**Directions**
1 - In the excerpt on the U. lobata leaf extract, how many phytocompounds did GC-MS identify in the ethanol extract?
2 - From the excerpt on the U. lobata leaf extract, list every compound named as among the least abundant in the ethanol extract, along with its percentage.
3 - Summarize the excerpt on the U. lobata leaf extract in three sentences.

**Excerpt**
Among the 41 phytocompounds identified by GC-MS in the ethanol leave extract of U. lobata (Table 1), the following were found to be most predominant: 9-Octadecenoic acid, (E)-(16.80%), Dodecanoic acid (13.43%), n-Hexadecanoic acid (11.73%), Octadecanoic acid (9.78%), 1-Docosene (9.57%), Cyclohexadecane, 1,2-diethyl-(4.85% and  2.03%).), Oleic acid (4.74%), Phenol,3,5-bis(1,1-dimethylethyl) (2.42%), Tetradecanoic acid (2.14%). Conversely, the least abundant bioactive phytocompounds in the extract were Nonadecyltrifluoroacetate (0.12%), 6,11-Dimethyl-2, 6,10-dodecatrien-1-ol (0.16%), Decane (0.19%), Dodecyl acrylate (0.22%), 1-Eicosanol (0.22%) and Methyl stearate (0.24%). In a similar study, ⁷⁶Fadillah and his groupfrom Jawa Barat, Indonesia investigated the active compounds in both 50% and & 70% ethanol extracts of U. lobata. Their findings revealed 5 and 17 bioactive compounds in 50% and 70% ethanol extract of U. lobata leaves respectively. They went further to report high concentration of n-Hexadecanoic acid (19.97%) as well as Oleic acid (9.42%) in 50% ethanol leave extract of U. lobata. Again, the most prevalent bioactive constituent in the 70% ethanol leave extract of U. lobata was discovered to be n-Hexadecanoic acid (18.91%).These findings are comparable with ours, particularly in methanol extract which had, n-Hexadecanoic acid (26.65%) as the most abundant bioactive compound, nevertheless, their study revealed the presence of other bioactive phytocompounds which were not identified in ours and vice versa. As demonstrated in table 5, ethanol leave extract of U.lobata has been shown to contain a number of biologically active phytocompounds with diverse biological and pharmacological effects. 9-Octadecenoic acid has been reported to exhibit antimicrobial activities³¹.

Screenshot grounding data:

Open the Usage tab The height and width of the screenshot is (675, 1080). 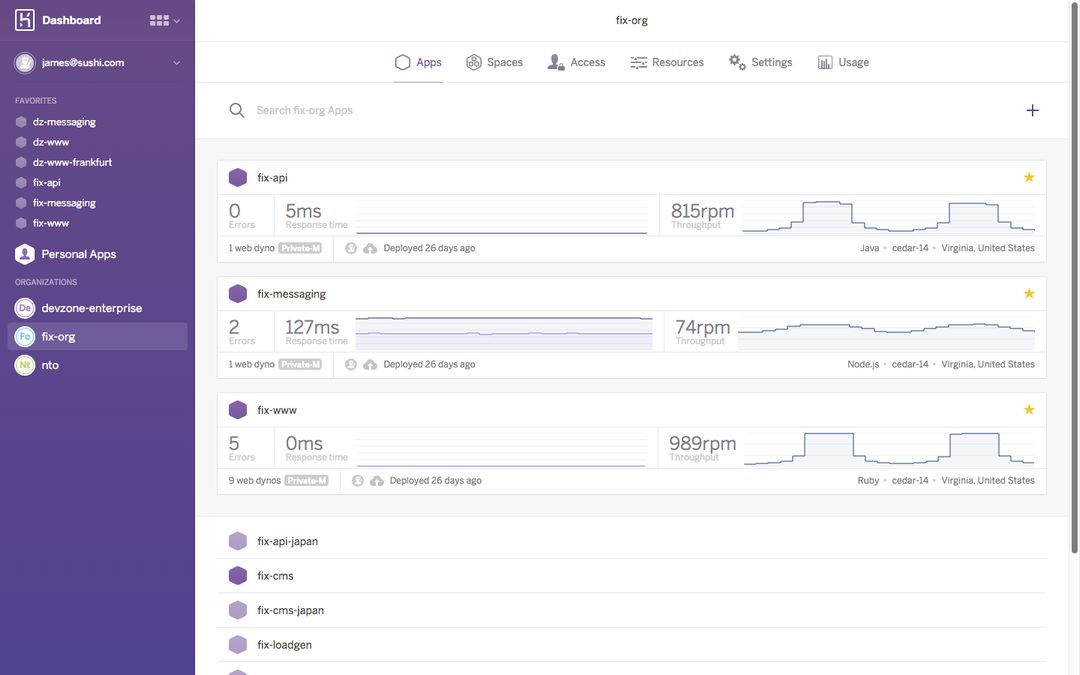click(x=843, y=62)
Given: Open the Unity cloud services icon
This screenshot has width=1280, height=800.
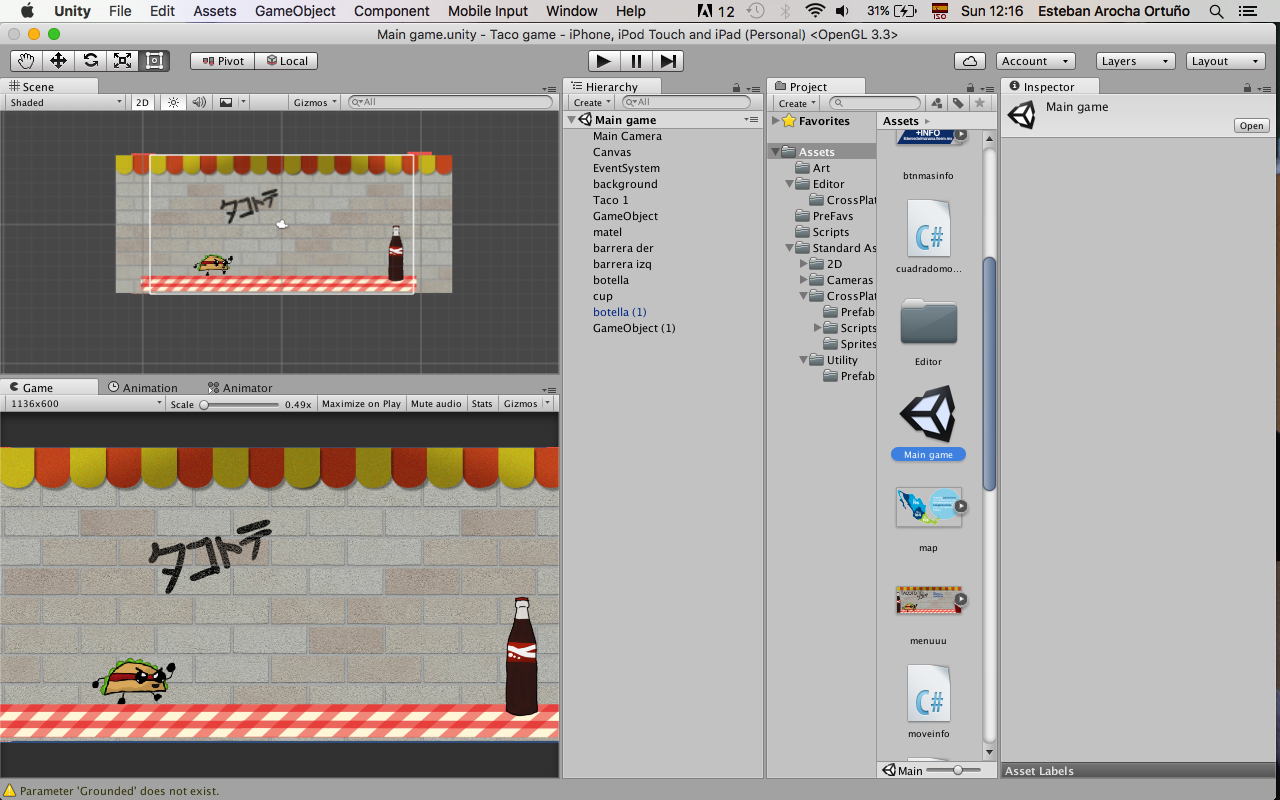Looking at the screenshot, I should pyautogui.click(x=968, y=61).
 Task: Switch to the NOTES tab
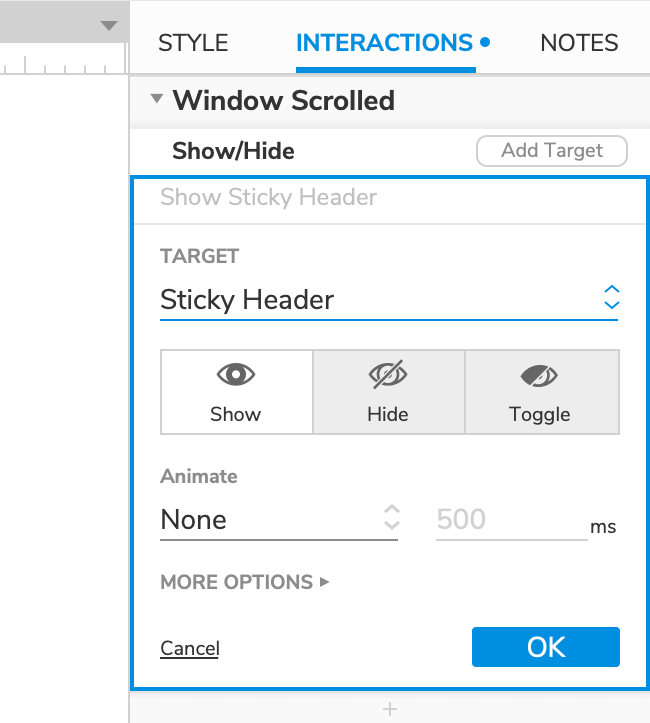pyautogui.click(x=579, y=43)
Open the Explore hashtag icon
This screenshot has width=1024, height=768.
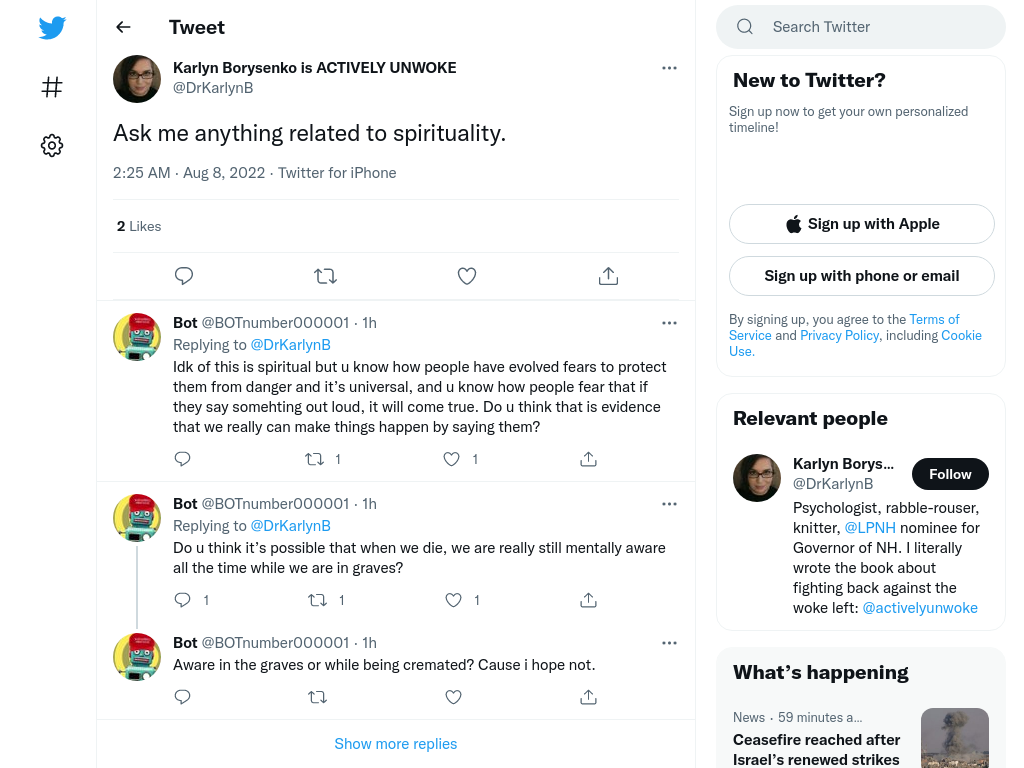click(52, 87)
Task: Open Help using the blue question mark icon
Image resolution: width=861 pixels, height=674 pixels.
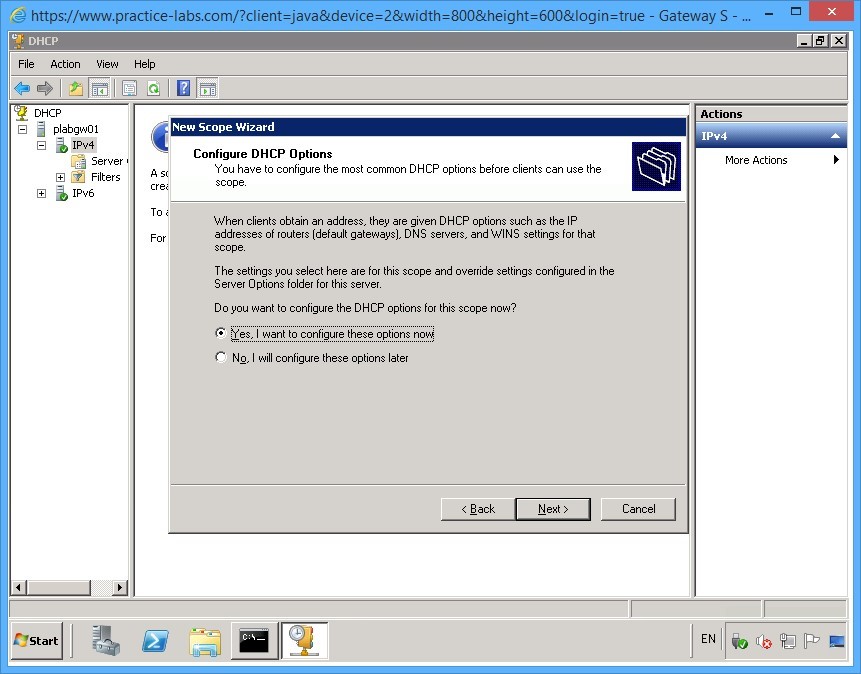Action: pos(182,88)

**Answer section**
1 - 41

2 -
Nonadecyltrifluoroacetate (0.12%)
6,11-Dimethyl-2, 6,10-dodecatrien-1-ol (0.16%)
Decane (0.19%)
Dodecyl acrylate (0.22%)
1-Eicosanol (0.22%)
Methyl stearate (0.24%)

3 - GC-MS identified 41 phytocompounds in the ethanol leaf extract of U. lobata, with 9-Octadecenoic acid, (E)- (16.80%) the most predominant and Nonadecyltrifluoroacetate (0.12%) the least abundant. A similar study from Indonesia of 50% and 70% ethanol extracts reported high levels of n-Hexadecanoic acid, which matches the methanol extract in the present work, where n-Hexadecanoic acid (26.65%) was most abundant, although each study found compounds the other did not. The ethanol extract contains a number of biologically active phytocompounds with diverse biological and pharmacological effects, and 9-Octadecenoic acid has been reported to have antimicrobial activity.